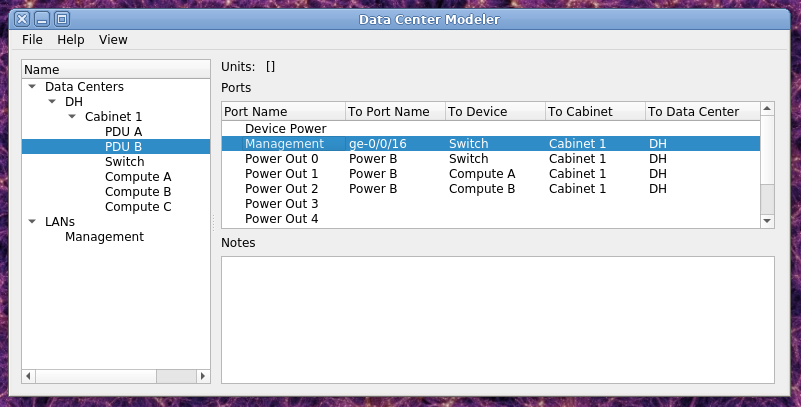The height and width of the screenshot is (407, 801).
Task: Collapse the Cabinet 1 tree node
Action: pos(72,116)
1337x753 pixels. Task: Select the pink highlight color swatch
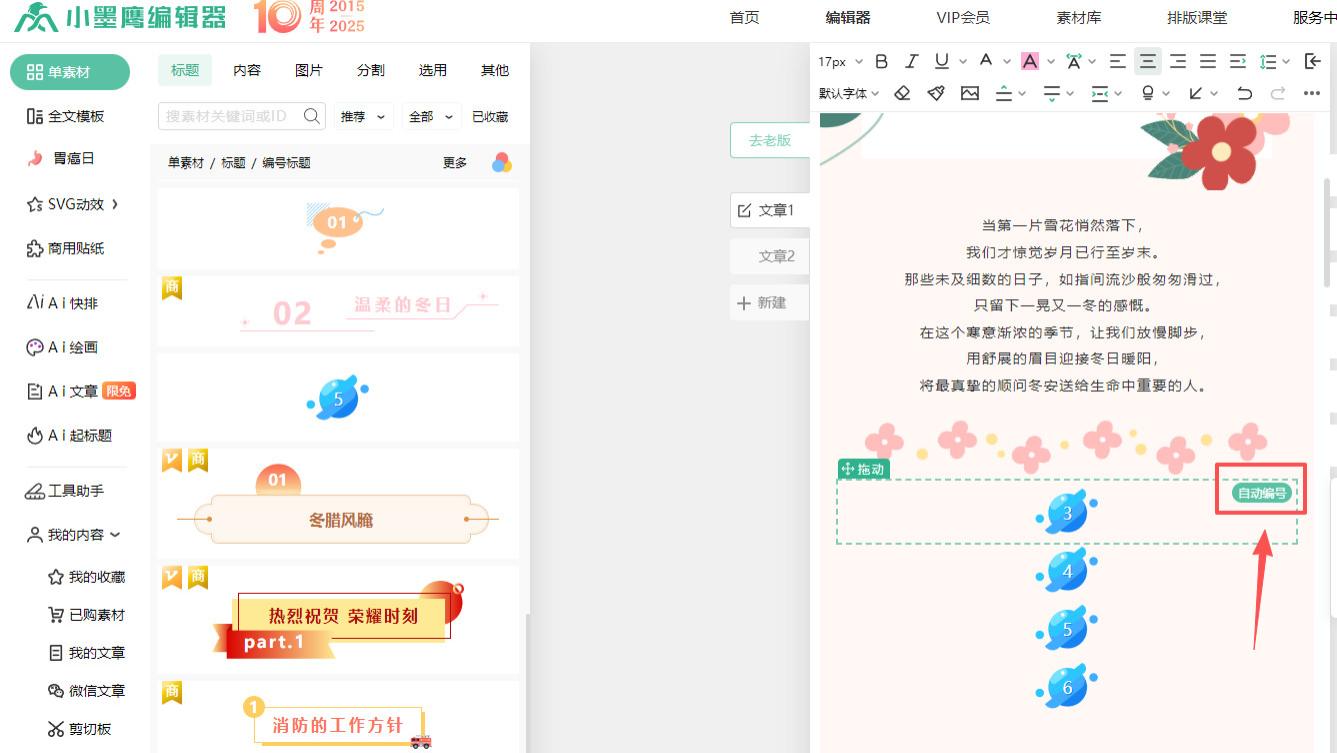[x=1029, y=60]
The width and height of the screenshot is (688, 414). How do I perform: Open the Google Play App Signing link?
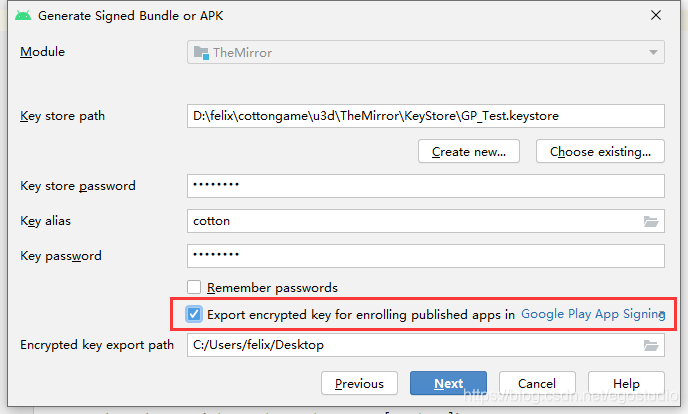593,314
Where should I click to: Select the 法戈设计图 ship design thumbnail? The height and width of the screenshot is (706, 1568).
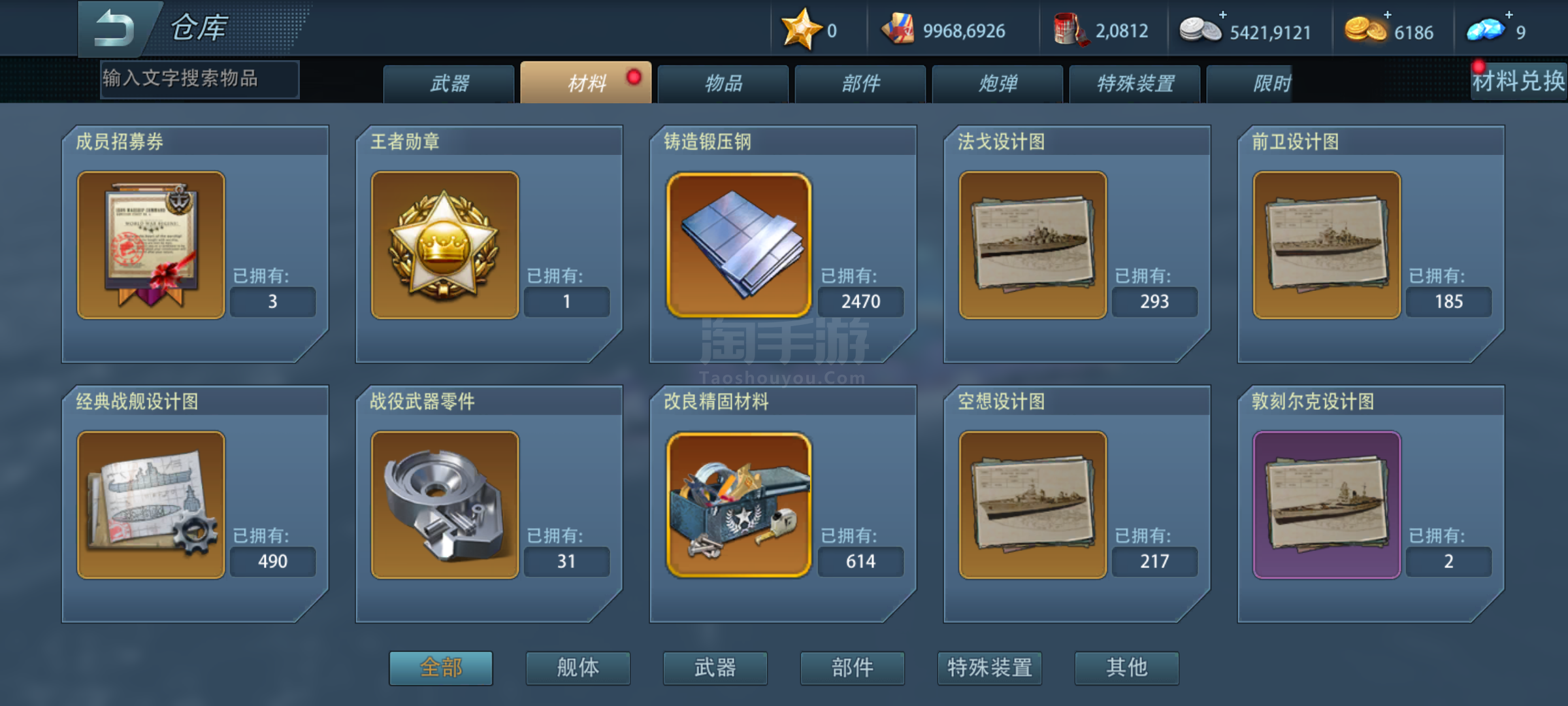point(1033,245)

◆ ◆ ◆ ◆

Put the lines of the material above into a JSON list of strings, one string per line, leaving out blank lines and the pictures.

RESPONSE TO THIS EXERCISE >>
[
  "The height and width of the screenshot is (407, 801).",
  "Task: Collapse the Cabinet 1 tree node",
  "Action: pos(72,116)",
  "1337x753 pixels. Task: Select the pink highlight color swatch",
  "[x=1029, y=60]",
  "The width and height of the screenshot is (688, 414). How do I perform: Open the Google Play App Signing link?",
  "593,314",
  "Where should I click to: Select the 法戈设计图 ship design thumbnail? The height and width of the screenshot is (706, 1568).",
  "point(1033,245)"
]